4.1 Vision Pipeline (Failed Attempt)
- Method: Used pre-trained ResNet50 and ConvNeXt to extract image embeddings (2048-dim).
- Result: High dimensionality introduced massive noise. The model overfit quickly.
- Optimization: Applied PCA (Principal Component Analysis) to reduce dimensions to 10 components.
- Decision: Discarded. The marginal gain (<0.001) did not justify the inference latency and complexity.
4.2 Text Pipeline (Success via Pruning)
- Method: Used DeBERTa-v3-small to embed property descriptions.
- Problem: Raw embeddings (768-dim) were too sparse for the small dataset size (curse of dimensionality).
- Solution:
- Performed PCA to reduce to 20 components.
- Calculated correlation with model residuals.
- Kept only the top 3 components that explained variance not captured by tabular data.
- Outcome: Retained a lightweight "Text Sentiment" signal without bloating the feature space.
5. 🛡️ Phase IV: Modeling & Ensembling (Defensive Strategy)
Status: Completed
Strategy: Minimize Variance over Bias.
5.1 Base Learners (Level-0)
Diverse algorithms were chosen to ensure uncorrelated errors:
- LightGBM: High speed, leaf-wise growth. Tuned for depth to capture interactions.
- CatBoost: Symmetric trees. Handles categorical features natively (Ordered Boosting).
- Ridge Regression: Linear regularization. Acts as a "stabilizer" to prevent tree models from over-extrapolating on high-priced outliers.
5.2 Stacking Strategy (Level-1)
Instead of simple averaging, I implemented a 2-level Stacking framework.
- Meta-Learner:
Ridge(Linear Regression). - Input: Out-of-Fold (OOF) predictions from Level-0 models.
- Design Choice: Stacking was performed on the original price scale, not the log scale, to minimize bias during the final transformation back to dollar values.
5.3 Variance Reduction: 5-Seed Bagging
To combat the small dataset volatility:
- Each model configuration was trained 5 times with different random seeds.
- Final prediction = Average(Seed 1...5).
- Benefit: Smoothed out local minima and reduced the standard deviation of the error.
6. 📉 "The Graveyard": Failed Experiments & Lessons
Documentation of what didn't work is as valuable as what did.

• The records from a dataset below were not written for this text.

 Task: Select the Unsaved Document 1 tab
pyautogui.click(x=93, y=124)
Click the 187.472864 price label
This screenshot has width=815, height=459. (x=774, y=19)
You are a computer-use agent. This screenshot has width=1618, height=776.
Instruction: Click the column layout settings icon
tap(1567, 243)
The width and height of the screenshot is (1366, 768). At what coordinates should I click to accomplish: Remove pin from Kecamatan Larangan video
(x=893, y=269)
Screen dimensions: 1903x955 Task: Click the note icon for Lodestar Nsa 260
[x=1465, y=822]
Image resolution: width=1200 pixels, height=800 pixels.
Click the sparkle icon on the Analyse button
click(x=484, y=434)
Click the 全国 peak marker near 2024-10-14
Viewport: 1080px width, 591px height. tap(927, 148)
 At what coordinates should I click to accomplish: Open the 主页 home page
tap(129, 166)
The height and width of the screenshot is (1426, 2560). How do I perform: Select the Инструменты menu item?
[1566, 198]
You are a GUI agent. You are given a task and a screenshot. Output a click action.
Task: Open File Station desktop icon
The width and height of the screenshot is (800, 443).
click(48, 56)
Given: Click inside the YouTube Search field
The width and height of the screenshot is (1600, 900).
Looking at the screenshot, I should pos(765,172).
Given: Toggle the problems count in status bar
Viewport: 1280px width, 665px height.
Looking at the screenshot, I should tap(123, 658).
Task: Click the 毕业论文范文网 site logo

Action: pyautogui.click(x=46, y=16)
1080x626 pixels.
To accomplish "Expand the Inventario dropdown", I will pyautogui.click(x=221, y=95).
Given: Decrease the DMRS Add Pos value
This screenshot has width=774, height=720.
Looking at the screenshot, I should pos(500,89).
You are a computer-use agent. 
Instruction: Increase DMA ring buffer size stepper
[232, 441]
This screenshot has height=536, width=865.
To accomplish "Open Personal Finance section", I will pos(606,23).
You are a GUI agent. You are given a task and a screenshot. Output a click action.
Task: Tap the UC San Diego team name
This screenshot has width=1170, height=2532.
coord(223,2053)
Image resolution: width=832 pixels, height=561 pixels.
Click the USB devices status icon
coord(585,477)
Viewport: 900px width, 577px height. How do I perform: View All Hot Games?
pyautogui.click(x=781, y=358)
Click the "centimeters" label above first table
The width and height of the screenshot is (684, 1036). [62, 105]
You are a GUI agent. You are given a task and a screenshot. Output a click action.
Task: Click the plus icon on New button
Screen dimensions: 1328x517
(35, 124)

| Experiment | Description | Outcome | Reason for Failure |
|---|---|---|---|
| Deep Stacking | Using a Neural Network (MLP) as the Meta-Learner. | Overfitting | The Meta-learner learned to exploit the biases of base models rather than correcting them. Simple Ridge was superior. |
| Target Encoding | Encoding categories by their mean target value. | Leakage | Even with smoothing, this leaked too much info on rare categories (e.g., neighborhoods with only 2 houses). |
| CLIP Embeddings | Using OpenAI CLIP for image-text matching features. | Noise | The domain shift between CLIP's training data and real estate photos was too large. |
| Feature Expansion | Creating 200+ polynomial features. | Degradation | Introduced multicollinearity which confused the linear models (Ridge). |
7. 🏆 Summary of Key Decisions
- Engineering: Prioritized a "leak-proof" pipeline over quick experimentation. This allowed for trusting the Local CV score.
- Data Mining: Identified the hidden signal in the
Idcolumn (KNN-ID), turning a useless column into a top-3 feature. - Pruning: aggressively removed multimodal features that added complexity without significant gain. Simplicity was a feature, not a bug.
- Stability: Used Seed Bagging and Ridge Regularization to ensure the model performed well on the hidden Private Leaderboard.